I suggest you avoid heading down a path of specific strings, ie avoid something
meaningful a human can read. Also performance characteristics are a part of a
wider configuration topic. Maybe considering that would solve the performance
specific parts as well.

A label for a build of RTEMS is a good idea (see below) that could serve the
human readable part. I would consider computing a hash for the config.ini file,
ie the build, and embedding it. If you wanted to capture the state of the RTEMS
source built optionally compute a hash for the entire source tree and embed that
as well. You can then have calls such as:

const char* rtems_config_build_hash(void);
const char* rtems_config_source_hash(void);

 [ the last one could return "NOT-AVAILABLE" if not enabled ]

The key point is defining markers, with defaults if optional, then wrapping your
configuration management system round them.
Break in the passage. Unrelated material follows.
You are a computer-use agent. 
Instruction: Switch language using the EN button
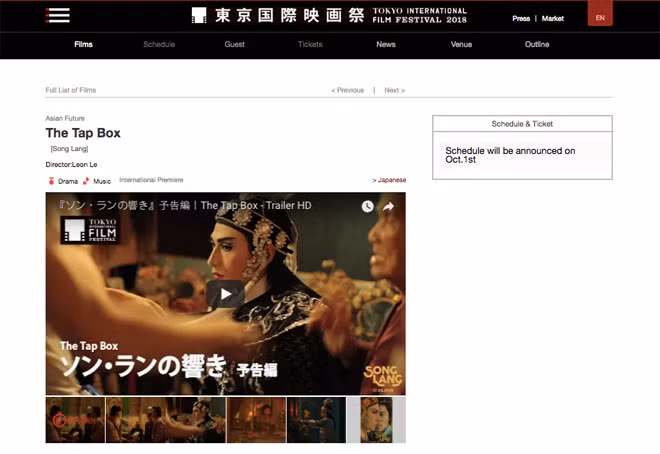599,17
Strings with a meaning such as
"SMP/800MHz/400MHz" are fragile because cosmetic changes break dependent
configuration management systems. A hash implies nothing specific, that task is
left to your CM systems.

For a BSP specific case of runtime values what about:

const char* rtems_config_bsp_hash(void);

with a default returning "DEFAULT". A BSP could override a weak function to
provide a hash computed in a specific way.

When I said a build label I was considering ...
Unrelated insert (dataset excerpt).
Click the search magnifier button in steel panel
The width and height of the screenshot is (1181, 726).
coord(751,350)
RTEMS_BUILD_LABEL = "...---..."

with a function 'rtems_config_build_label' to fetch it. The default could be
"RTEMS" if not set in config.ini. This would be useful when tracking deployed
builds of RTEMS. Consider this as labelling the config.ini file in a human
readable way that suites my CM processes.

Can environment variables effect a build of RTEMS? If so you either need to
include them somehow or have waf ignore them.

> My point is that we need a key reported by the BSP and then some performance
> limits which can be found by arch/bsp/key to check if there are performance
> regressions.

I am missing the place where the performance limits are held. Do the tests
report timing values and the checks against the limits happen on a host?